Better data and digital delivery of learning makes it possible, in theory at least, to break from one-size-fit-all education and move to a more flexible, student centered model in which the type, sequence and pace of learning experiences are customized based on relevant student characteristics (current and previous performance and activity, and other learner profile information that proves relevant). The imperative to create this more effective, more personalized learning environment is an equally grand challenge.
How close are we? Some customized learning is happening already in more limited scope. Look at the innovation within course-based learning environments created by major publishers, like Pearson’s myLabs, and intelligent tutoring solutions developed by smaller companies like Carnegie Learning.
In the near term, I see continued customization innovation from the big 3 publishers expanding course-based solutions and the larger proprietary / for-profit institutions with the incentives to increase success and retention, internal sophisticated digital distribution platforms and greater control over course design. In the longer term, we’ll need to see more planning to take advantage of this opportunity and better coordination across learning design, LMS, and other platforms.
What are the obstacles? I’ll put them in three buckets: measurement, incentives, and framework.
Measurement: Again, back to assessment. It’s hard to break with traditional teaching methods or course structure without clear measures to justify change. A measuring stick would make it possible to weigh the benefits of different approaches to achieving defined learning outcomes, whether through customized learning experiences, teaching approach, etc. Without it, it’s easy to stick with the status quo.
As director of the National Center for Academic Transformation, Carol Twigg has been a stalwart promoter of using technology to redesign course delivery to reduce cost and improve or maintain learning outcomes. She argues clearly for the “indispensable” role of assessment in justifying and supporting innovation in this article, “How Essential is Assessment?” I’m hopeful that institutions with the most at stake and to prove will get together and create meaningful standards and assessments to prove just how good they are.
Incentives: Carol’s work illustrates that assessment is necessary but certainly not sufficient to spark and spread innovative teaching practices. Even if it were possible to show that more customized learning leads to better learning outcomes and reduced cost, even to improved access, it wouldn’t be enough.
Another key obstacle is the incentives both within and for educational institutions. It’s safe to say that they don’t currently reward better learning, improved access, or reduced cost, or at least not very well.
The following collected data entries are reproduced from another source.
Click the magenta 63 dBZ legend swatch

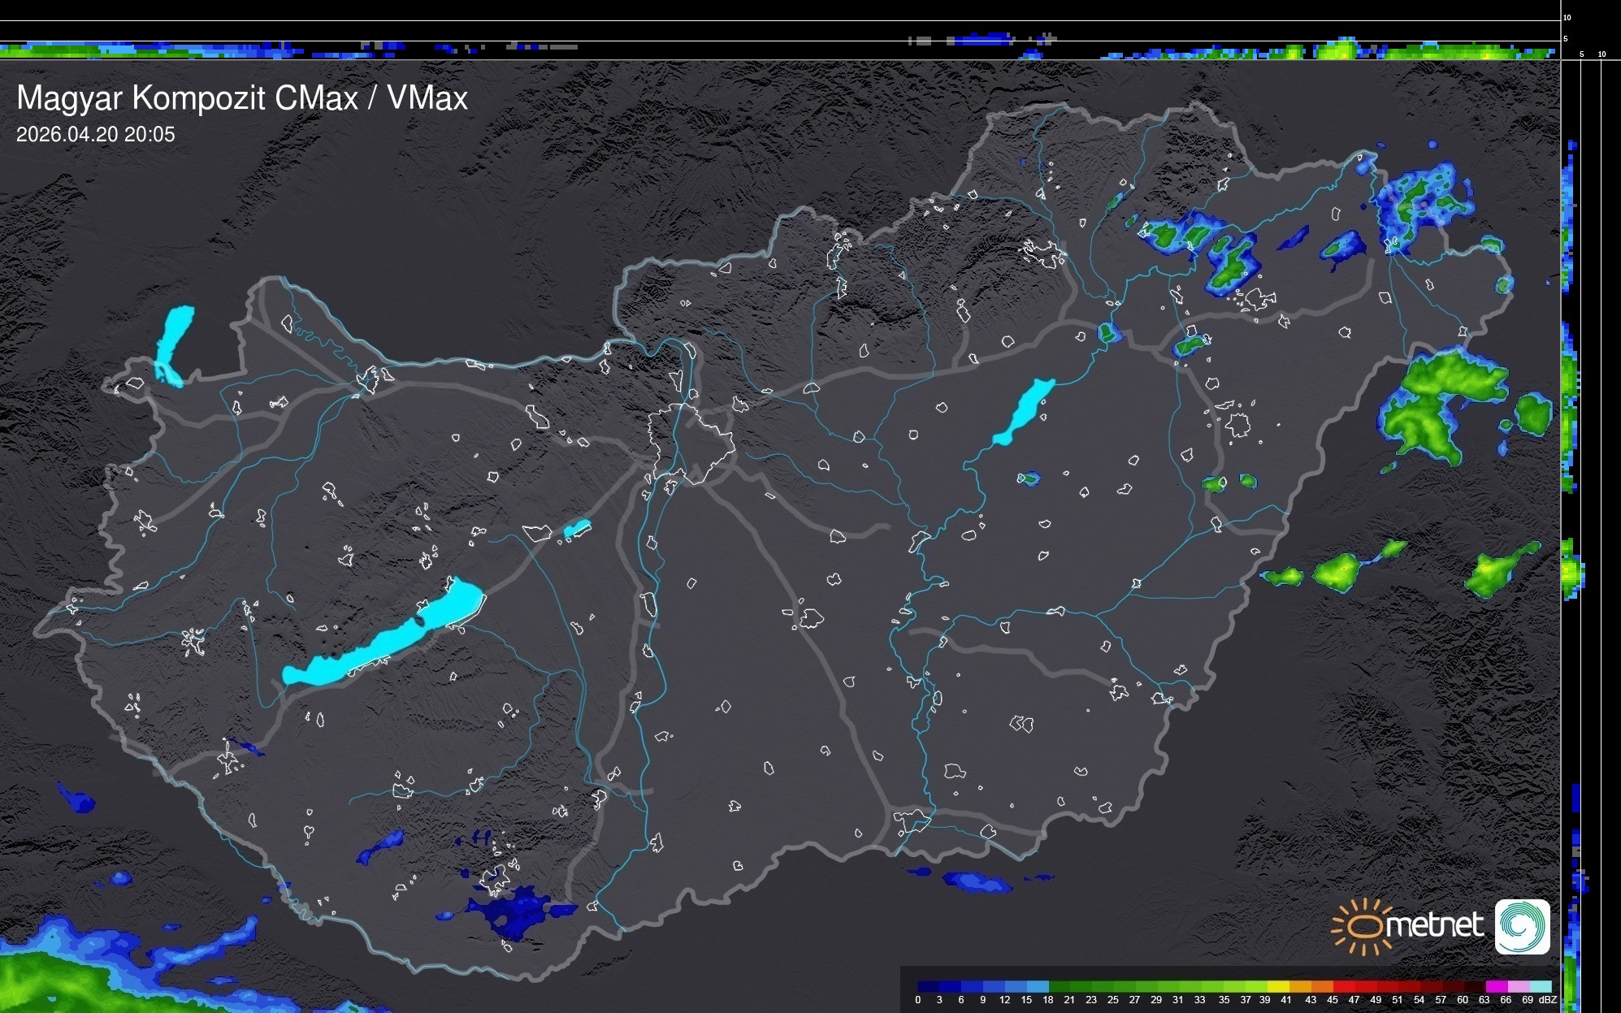pyautogui.click(x=1495, y=986)
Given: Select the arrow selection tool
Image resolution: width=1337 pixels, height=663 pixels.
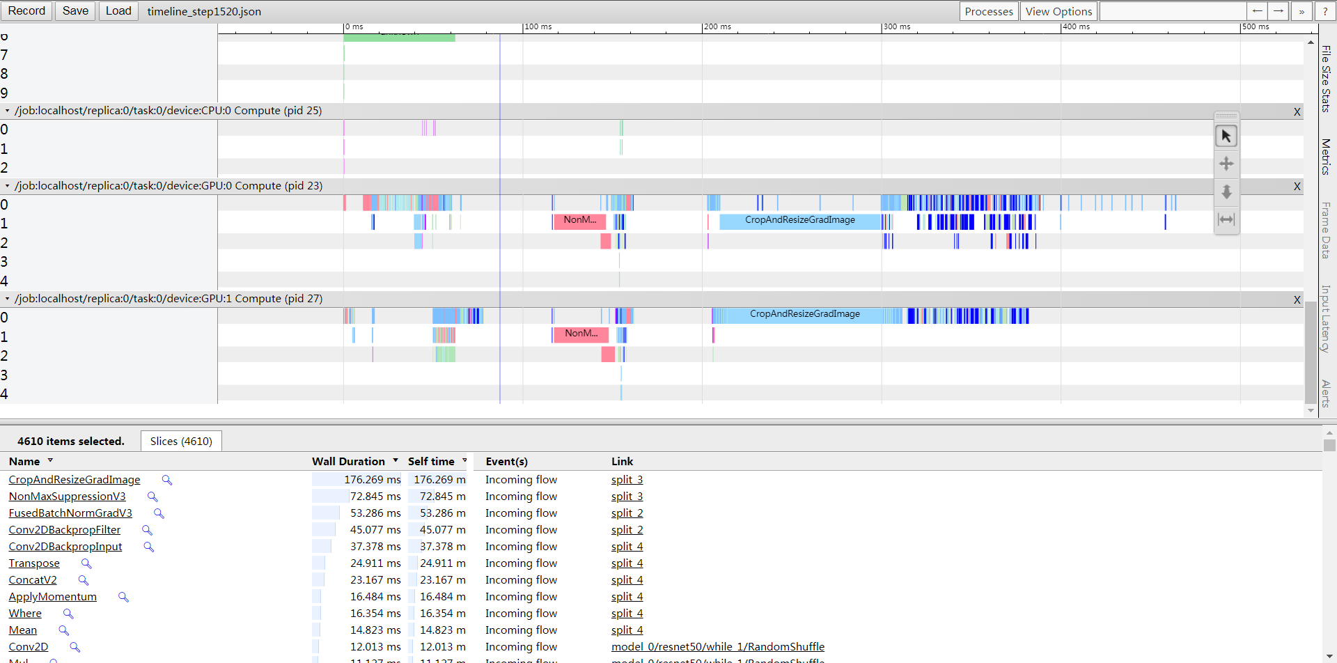Looking at the screenshot, I should pos(1226,135).

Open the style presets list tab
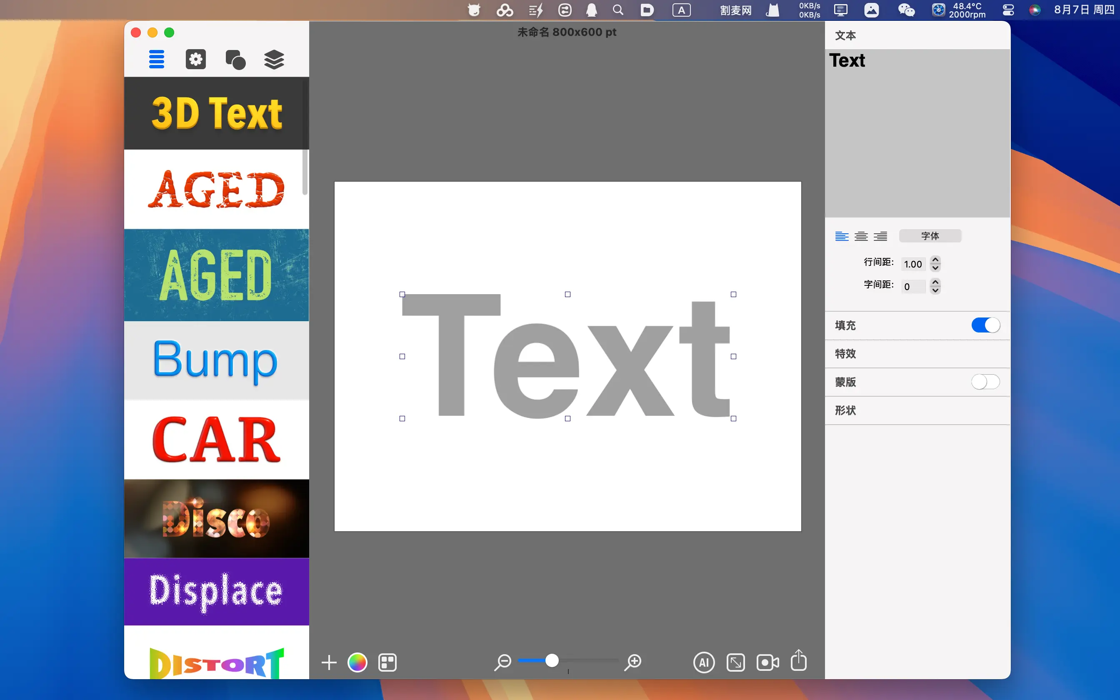156,60
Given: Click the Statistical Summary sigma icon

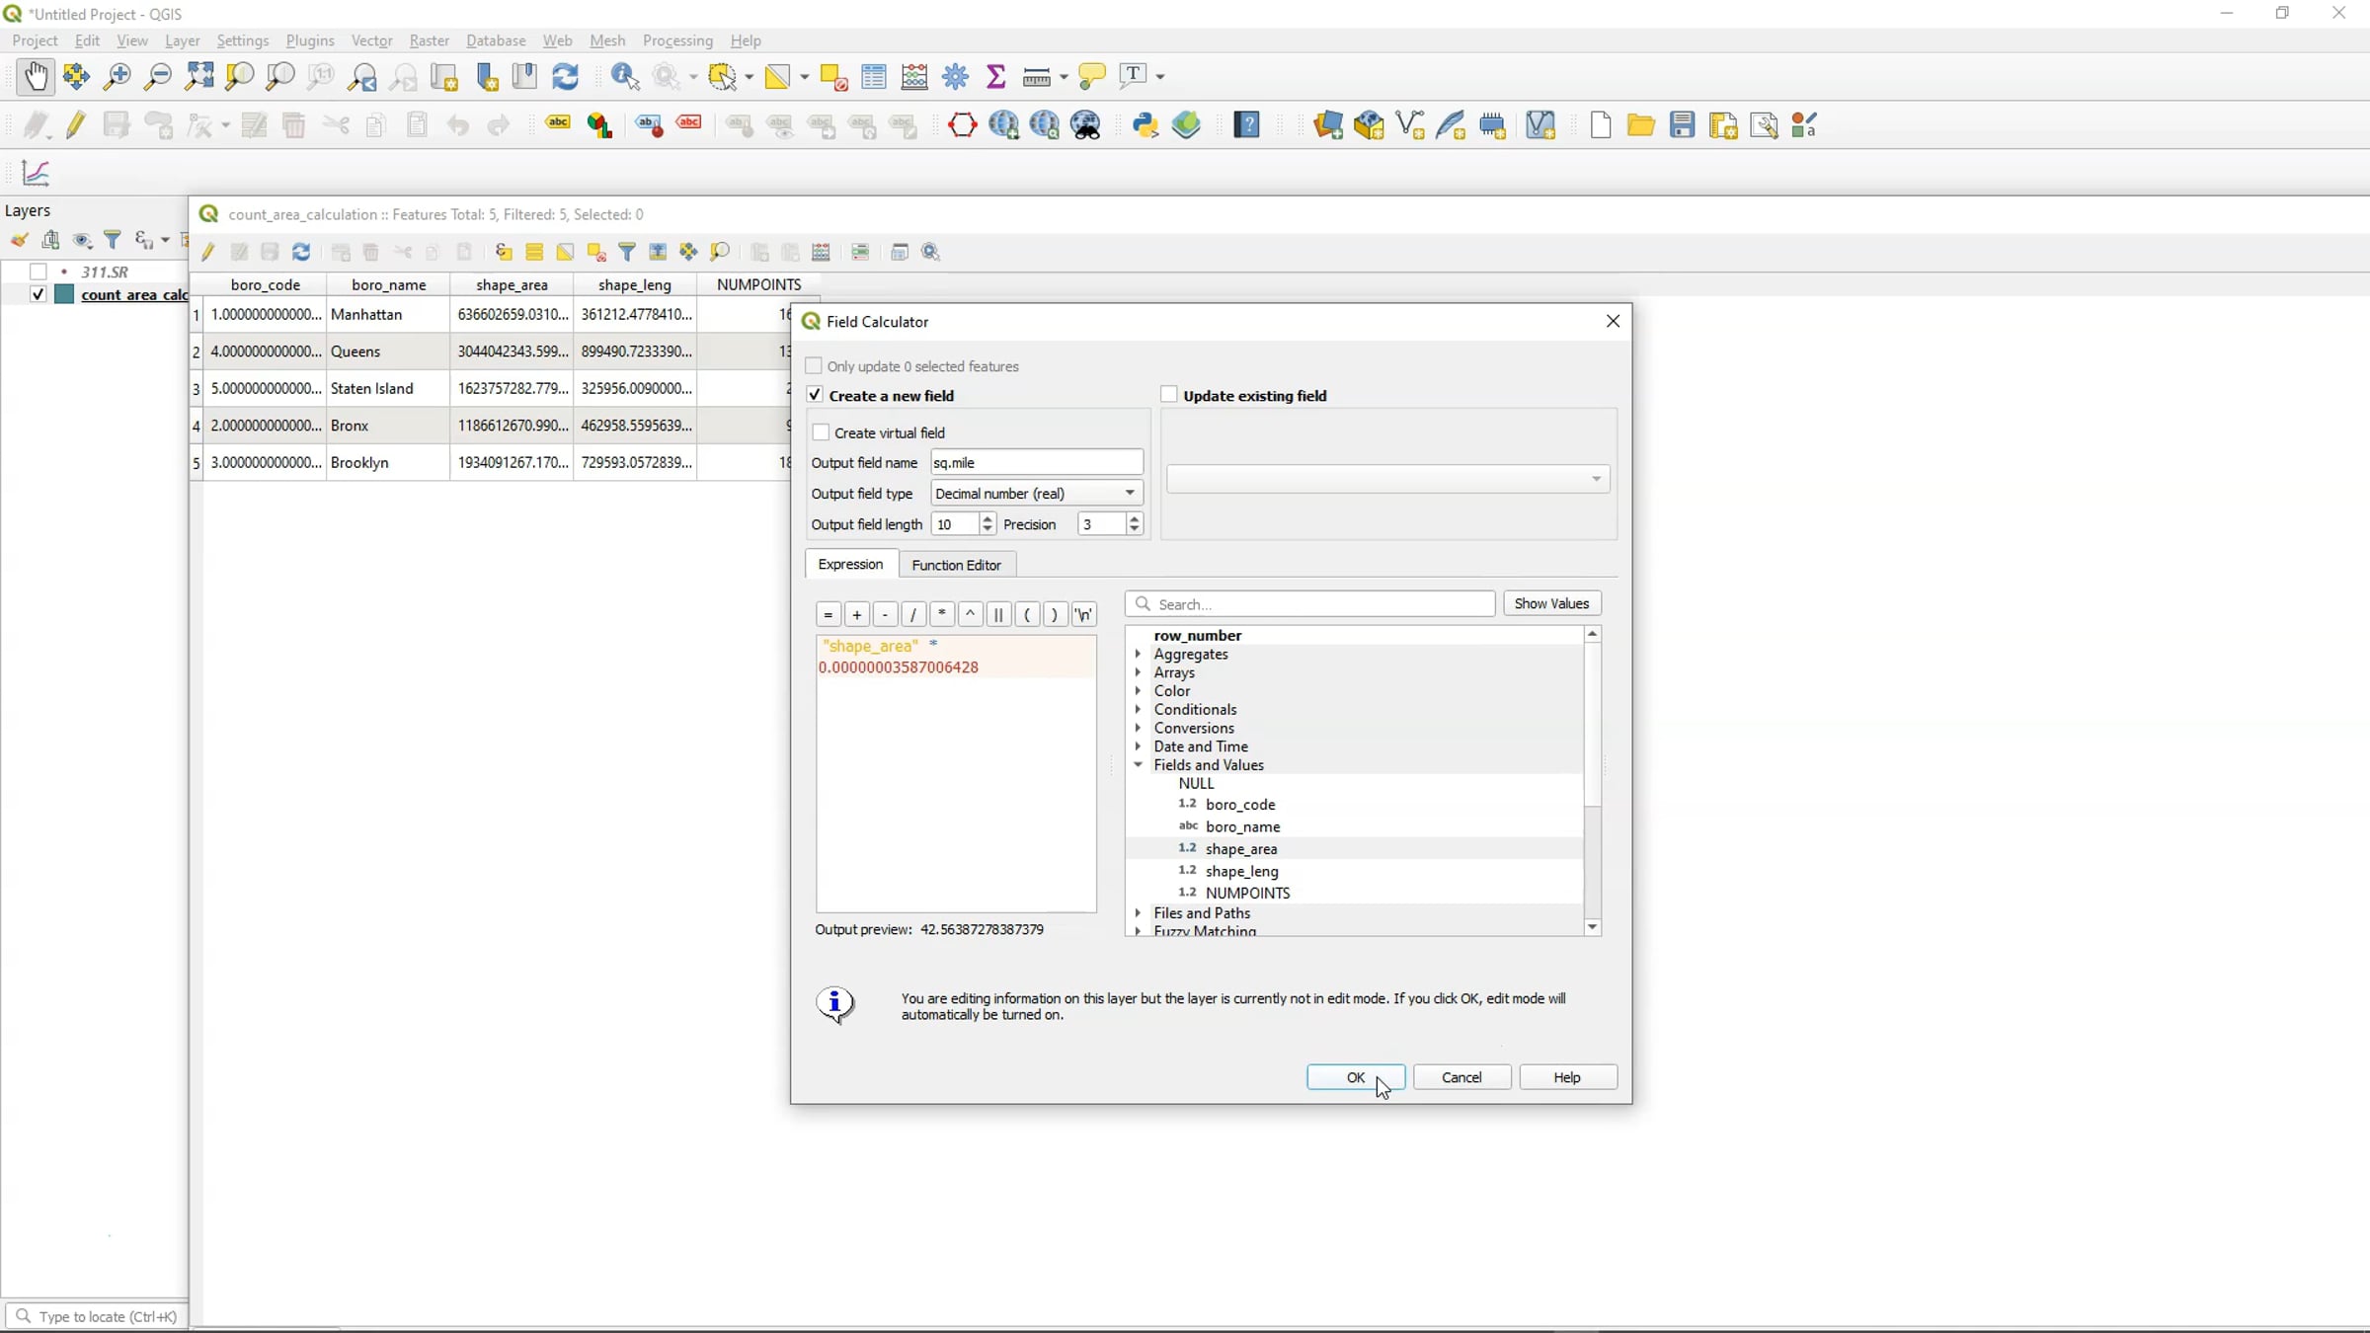Looking at the screenshot, I should pyautogui.click(x=996, y=76).
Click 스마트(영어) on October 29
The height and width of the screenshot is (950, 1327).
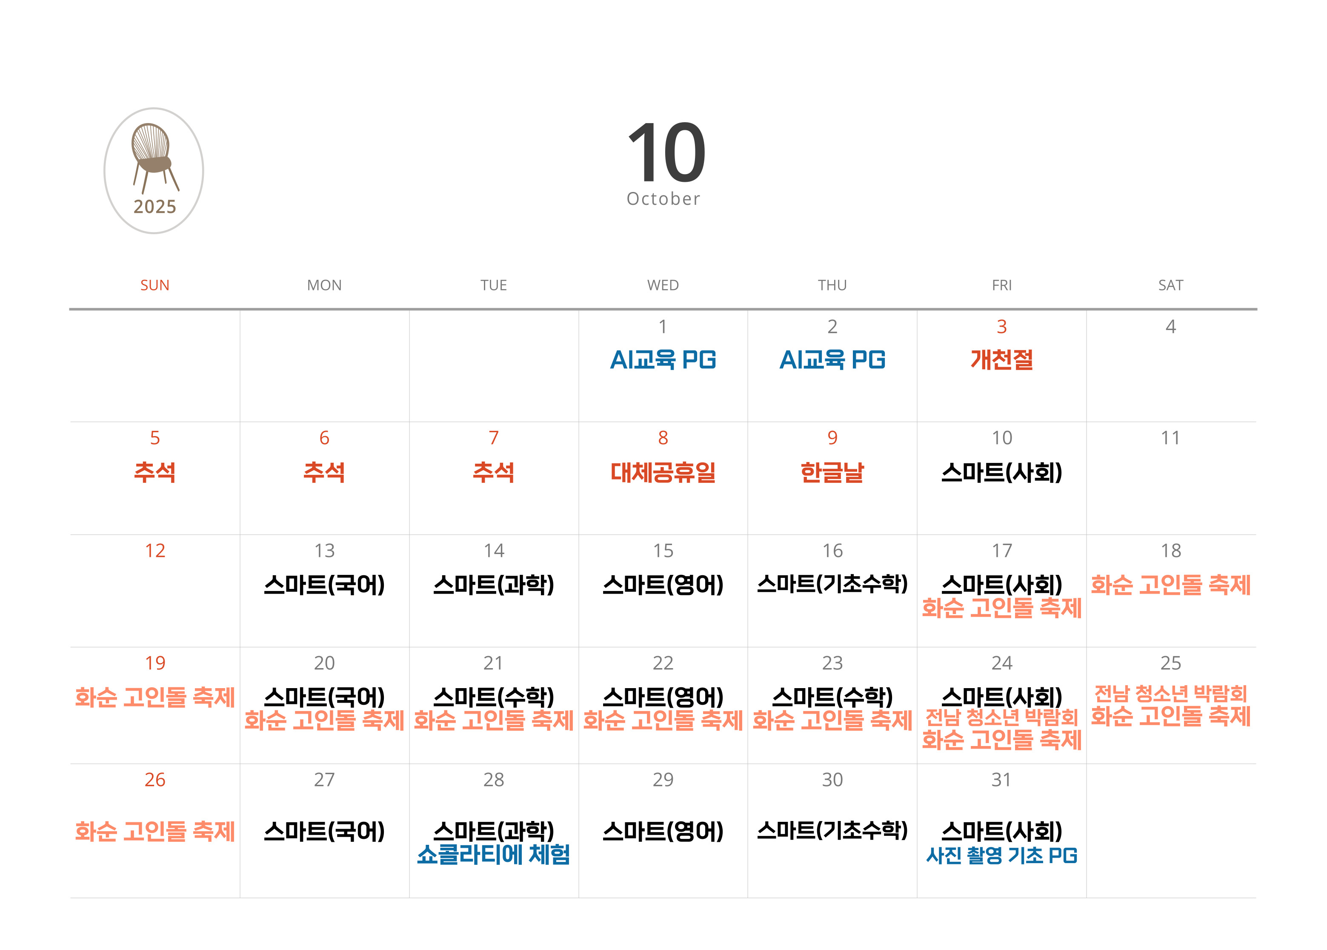tap(663, 831)
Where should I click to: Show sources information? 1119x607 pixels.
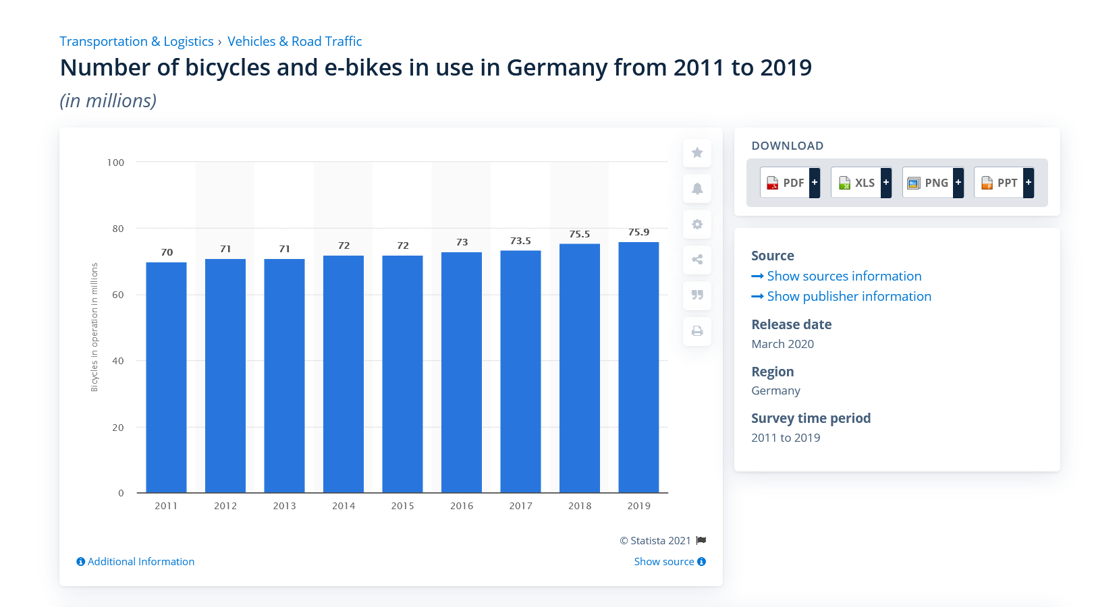point(844,276)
Every lever – state funding, accreditation, student financial aid policies, promotion and tenure, and faculty/staff reward systems – must be used to reward better outcomes.
With a very conservative higher education culture, we also need incentives to encourage the very process of innovation – the risky acts of creating new course designs, content, or technologies that could have an outsized impact.
Frameworks: Making customized learning truly valuable depends on the sharing of information (about learners and their profiles, learning objects, etc.) across technology platforms and institutions and beyond the course. It certainly requires the broad interoperability standards from the IMS Global Learning Consortium and others so that platforms can talk to each other.
But it also needs a learning outcome Babelfish, a universal translator that translates standards about learning objectives from one provider, institution, or state to another.